Sunday, May 29, 2016

The “R” Factor, or Resilience for Readers and Writers

No one roots for the little engine that couldn’t or would recognize Beowulf if he muttered, “I’m doing the best I can.” The appeal of Katniss Everdeen isn’t difficulty choosing between two guys, or even her solid moral center.              

At least in others, not giving up turns us on. And this applies to both characters and those who create them.

The cast of Harper Lee’s To Kill a Mockingbird lives by this adage: “Real courage is when you know you're licked before you begin, but you begin anyway and see it through no matter what.”  

As George R.R. Martin, who authored Game of Thrones, puts it:

My own heroes are the dreamers, those men and women who tried to make the world a better place than when they found it, whether in small ways or great ones. Some succeeded, some failed, most had mixed results... but it is the effort that’s heroic, as I see it. Win or lose, I admire those who fight the good fight.

This dovetails nicely with Margaret Mitchell writing in Gone with the Wind:  “Hardships make or break people.”  What screenwriting guru Linda Seger calls “pressure points” reveal character. Those who haunt and inspire are at their best when adversity confronts them. What a winning combination: thicken the plot with dire circumstances, use those to drive arc, and wind up enriching tension, adding dimension, maintaining momentum, and highlighting theme.

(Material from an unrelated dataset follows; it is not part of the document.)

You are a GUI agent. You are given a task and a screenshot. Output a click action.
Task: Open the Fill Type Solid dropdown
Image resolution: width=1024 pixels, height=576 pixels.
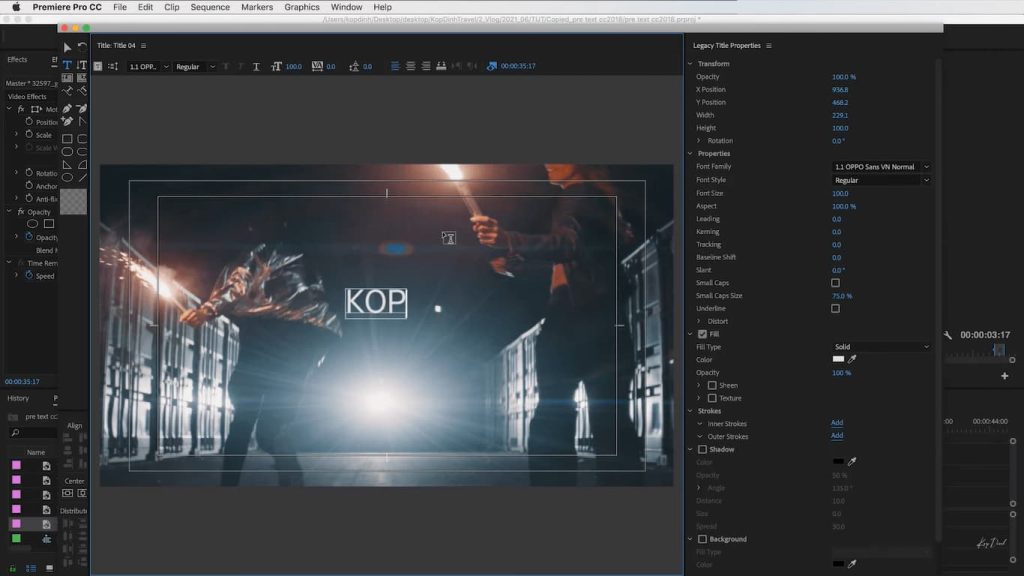pyautogui.click(x=881, y=347)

Tip: Subject your characters to circumstances that demand perseverance.

Now. Is it fair to expect more of your characters than of yourself?

Perhaps one particular writing issue cramps your style. That could be character perseverance, causal plot, artless voice, sleek sentences, or whatever. Pretty much every writer must deal with something. Do you face yours with the determination you require in your protagonist?

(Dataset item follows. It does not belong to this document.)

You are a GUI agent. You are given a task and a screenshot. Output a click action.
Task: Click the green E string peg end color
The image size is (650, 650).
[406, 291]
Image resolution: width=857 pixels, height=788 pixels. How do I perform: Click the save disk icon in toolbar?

Or maybe it’s the actual time and effort. Do you write often enough?  Seriously enough? Maybe you frequently rationalize, procrastinate, take the easy way out, give up too soon, or make everything but your writing a priority. Hmm. Does pressure elicit the best from you as it does from your protagonist?

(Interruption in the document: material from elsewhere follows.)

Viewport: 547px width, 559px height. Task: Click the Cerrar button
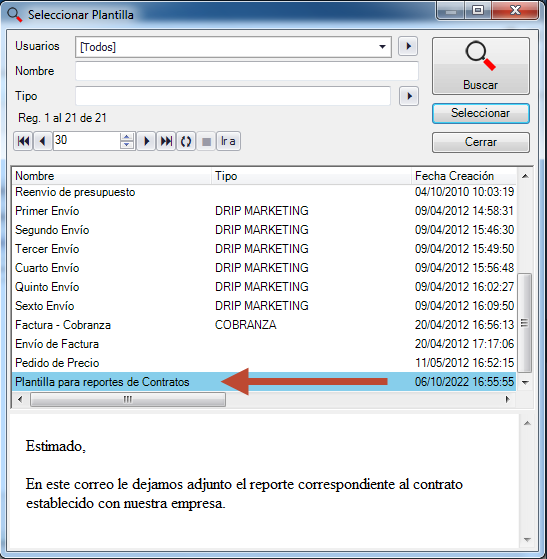(x=481, y=142)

Marketing. Say you’ve truly revised—deeply and thoroughly. You’ve solicited feedback and responded to suggestions. And you begin submitting. Five rejections later, you quit.  Among others, Louisa May Alcott, F. Scott Fitzgerald, Ernest Hemingway, James Joyce, Stephen King, Herman Melville, J, K. Rowling, Anita Shreve and Gertrude Stein did not. Any message there?

According to Maya Angelou, “You may encounter many defeats, but you must not be defeated. In fact, it may be necessary to encounter the defeats, so you can know who you are, what you can rise from, how you can still come out of it.”

Mark Twain says it in nine words:  “A few fly bites cannot stop a spirited horse.”

Tip: Remember The Little Engine That Could.